As fellow-laborers in a common field, he would say, to all, teachers, school officers, and citizens, persevere in the measures which have thus far been adopted, and adopt others more efficient. Act directly, and by all available means on the public mind; quicken, enlighten, and direct aright the popular intelligence, as the source of all practical legislation, and judicious action on the subject of schools. Secure every advance in popular intelligence and feeling by judicious legal enactment-for public sentiment and action will not long remain in advance of the law. See to it, that the children of the State, and especially those who live in the lanes and alleys of your city, or labor in your mills and shops, are gathered regularly, during their school years, into good schools. Establish institutions of industry, and reformation, for vagrant children, and juvenile criminals. Educate well, if you can educate only one sex, the female children, so that every home shall have an educated mother. Bring the mighty stimulus of the living voice, and well matured thought on great moral, scientific, literary and practical topics, to bear on the whole community so far as it can be gathered together to listen to popular lectures. Introduce into every town, and every family, the great and the good of all past time, of this and other countries, by means of public libraries of well selected books. And above all, provide for the professional training, the permanent employment and reasonable compensation of teachers-and especially, of female teachers, for upon their agency in popular education must we rely for a higher style of manners, morals, and intellectual culture.

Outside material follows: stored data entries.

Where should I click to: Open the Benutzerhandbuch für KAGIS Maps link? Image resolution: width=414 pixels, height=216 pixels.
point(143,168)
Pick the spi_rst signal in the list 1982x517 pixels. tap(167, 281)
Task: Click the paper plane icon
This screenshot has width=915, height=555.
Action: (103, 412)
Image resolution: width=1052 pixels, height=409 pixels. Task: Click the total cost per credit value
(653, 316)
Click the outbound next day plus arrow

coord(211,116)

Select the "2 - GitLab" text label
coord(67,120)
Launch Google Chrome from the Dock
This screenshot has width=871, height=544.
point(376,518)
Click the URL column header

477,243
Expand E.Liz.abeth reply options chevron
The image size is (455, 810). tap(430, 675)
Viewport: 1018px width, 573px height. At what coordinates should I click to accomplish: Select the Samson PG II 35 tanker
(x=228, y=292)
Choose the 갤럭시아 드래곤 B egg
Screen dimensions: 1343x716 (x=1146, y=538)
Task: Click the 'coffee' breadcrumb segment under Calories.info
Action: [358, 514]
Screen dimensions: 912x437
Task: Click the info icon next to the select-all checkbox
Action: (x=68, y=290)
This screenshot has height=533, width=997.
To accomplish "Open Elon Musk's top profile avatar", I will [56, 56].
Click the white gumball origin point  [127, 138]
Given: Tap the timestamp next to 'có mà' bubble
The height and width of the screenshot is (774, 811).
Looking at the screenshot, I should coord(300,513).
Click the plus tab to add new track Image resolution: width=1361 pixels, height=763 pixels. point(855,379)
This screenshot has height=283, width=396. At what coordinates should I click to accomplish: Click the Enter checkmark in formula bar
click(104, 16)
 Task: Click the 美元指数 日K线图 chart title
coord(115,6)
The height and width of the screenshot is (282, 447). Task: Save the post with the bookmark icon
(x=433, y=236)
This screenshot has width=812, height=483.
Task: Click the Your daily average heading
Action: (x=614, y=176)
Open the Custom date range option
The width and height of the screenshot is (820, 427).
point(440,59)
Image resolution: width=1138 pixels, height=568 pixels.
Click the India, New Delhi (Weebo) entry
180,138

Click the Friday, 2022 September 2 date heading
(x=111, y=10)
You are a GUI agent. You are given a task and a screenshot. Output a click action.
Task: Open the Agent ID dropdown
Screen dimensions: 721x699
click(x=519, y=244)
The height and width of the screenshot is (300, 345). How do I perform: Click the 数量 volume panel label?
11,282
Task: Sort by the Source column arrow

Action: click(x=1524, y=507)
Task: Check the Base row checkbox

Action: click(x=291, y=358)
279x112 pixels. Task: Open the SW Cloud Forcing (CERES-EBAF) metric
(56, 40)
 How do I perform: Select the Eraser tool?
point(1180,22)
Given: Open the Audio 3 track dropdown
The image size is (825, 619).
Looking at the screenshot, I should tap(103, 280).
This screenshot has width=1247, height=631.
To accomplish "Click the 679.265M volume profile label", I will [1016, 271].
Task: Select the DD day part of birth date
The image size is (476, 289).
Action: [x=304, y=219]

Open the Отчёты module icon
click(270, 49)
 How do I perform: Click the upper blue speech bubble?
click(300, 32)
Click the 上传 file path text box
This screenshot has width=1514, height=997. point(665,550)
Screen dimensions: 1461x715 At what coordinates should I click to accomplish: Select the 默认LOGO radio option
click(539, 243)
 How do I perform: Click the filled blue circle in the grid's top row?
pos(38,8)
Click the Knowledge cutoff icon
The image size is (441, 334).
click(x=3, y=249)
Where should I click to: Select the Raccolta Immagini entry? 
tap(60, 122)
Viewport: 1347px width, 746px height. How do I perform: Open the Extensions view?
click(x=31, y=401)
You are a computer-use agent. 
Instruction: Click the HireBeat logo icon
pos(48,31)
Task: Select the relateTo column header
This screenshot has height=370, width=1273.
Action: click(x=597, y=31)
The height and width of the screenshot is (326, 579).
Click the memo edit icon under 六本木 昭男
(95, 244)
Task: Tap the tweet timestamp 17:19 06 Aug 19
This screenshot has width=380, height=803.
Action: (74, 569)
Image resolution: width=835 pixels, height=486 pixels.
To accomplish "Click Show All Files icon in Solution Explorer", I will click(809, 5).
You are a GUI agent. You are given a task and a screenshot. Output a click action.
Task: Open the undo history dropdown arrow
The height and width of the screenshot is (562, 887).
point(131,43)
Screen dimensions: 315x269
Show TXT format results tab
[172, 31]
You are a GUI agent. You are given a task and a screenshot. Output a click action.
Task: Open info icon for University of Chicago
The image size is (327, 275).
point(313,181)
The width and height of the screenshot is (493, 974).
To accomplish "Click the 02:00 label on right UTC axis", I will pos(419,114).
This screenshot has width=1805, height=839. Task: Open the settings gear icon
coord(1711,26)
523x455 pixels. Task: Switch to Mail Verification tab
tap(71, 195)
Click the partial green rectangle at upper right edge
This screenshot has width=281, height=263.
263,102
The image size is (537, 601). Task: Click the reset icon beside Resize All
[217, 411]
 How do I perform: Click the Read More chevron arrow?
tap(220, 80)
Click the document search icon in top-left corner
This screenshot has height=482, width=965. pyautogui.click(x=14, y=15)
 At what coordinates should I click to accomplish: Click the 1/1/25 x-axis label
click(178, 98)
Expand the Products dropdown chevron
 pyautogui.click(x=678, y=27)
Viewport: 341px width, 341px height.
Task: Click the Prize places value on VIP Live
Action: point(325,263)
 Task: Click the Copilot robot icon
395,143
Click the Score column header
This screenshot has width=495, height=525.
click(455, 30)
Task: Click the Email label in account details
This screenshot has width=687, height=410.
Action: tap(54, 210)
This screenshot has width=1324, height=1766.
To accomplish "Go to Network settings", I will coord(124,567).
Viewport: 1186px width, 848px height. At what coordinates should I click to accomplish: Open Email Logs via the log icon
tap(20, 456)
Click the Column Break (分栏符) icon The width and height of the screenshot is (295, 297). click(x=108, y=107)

It was a sore trial for Mr. Barnard to resign before he had fully consummated his plans and agencies for the improvement of public education in Rhode Island,-efficient regulations to secure the punctual and regular attendance of all children of a suitable age, in some school, public or private ;-a library of books of reference for the teacher and older scholars in every school, and of circulation in every village;—a course of popular lectures adapted to the condition of education and employment of each section of the State, as supplementary to the instruction of the schools ;-a public high school in every town, for girls as well as boys, with a course of study preparatory on the one hand, for admission to college, and on the other, to the pursuit of navigation, agriculture, manufactures, or the mechanic arts;-State scholarships, to entitle deserving young men from any town, to the privileges of a literary, or scientific course in the university, or in county seminaries to be established for this purpose ;-a series of educational and charitable associations

to be aided by the State to meet special wants, viz., an orphan agency, to seek out the right sort of families in which to place fatherless and motherless children, for a good industrial and domestic training; a school of industry for truant, idle, and neglected children before they have become tainted or convicted of crime ;a reform school for young criminals, distributed in small rural colonies, or families, where they can be subjected to restraint and supervision, and at the same time to the humanizing influences of domestic life e; a house of refuge for adult criminals to pass a period of severe but voluntary probation, and support themselves for a time, until they could again enter society with confirmed habits of temperance, industry, and self-control, and a reasonable hope of escaping or withstanding the temptations by which they originally fell;-and training institutions, or classes of special study and practice, not only for teachers of public schools, but for conductors of the several special schools above enumerated. Mr. Barnard, however, was not permitted to prosecute his undertaking any further. He had succeeded in supplanting an inefficient and imperfect system of public schools by one which possessed great capabilities of adaptation to the differing circumstances of city and country, and had gathered about its administration, public confidence. The state of his health precluded his discharging any longer satisfactorily to himself the labors he had before performed. He was urged on every hand to diminish the sphere of his activity and still retain the general direction of the educational movement, so happily begun under his auspices. But with a feverish anxiety to work out to the full circumference of his duty in any official position, he knew there would be no rest to body, or mind, until he was out of officeand he therefore tendered his resignation. He did not write out his final report, as he had contemplated doing, but was invited by the Legislature to make an oral communication to the two Houses in Joint Convention, on the condition and improvement of the public schools. His address on this occasion is characterized by the Providence Journal "as most eloquent and impressive, and was listened to for nearly two hours, with almost breathless attention." The following resolution was adopted by the unanimous vote of the Senate and House of Representatives, and the Governor was instructed to communicate the same to Mr. Barnard :

Resolved, unanimously, that the thanks of this General Assembly be given to the Hon. Henry Barnard, for the able, faithful, and judicious manner in which he has for the last five years fulfilled the duties of Commissioner of Public Schools in the State of Rhode Island.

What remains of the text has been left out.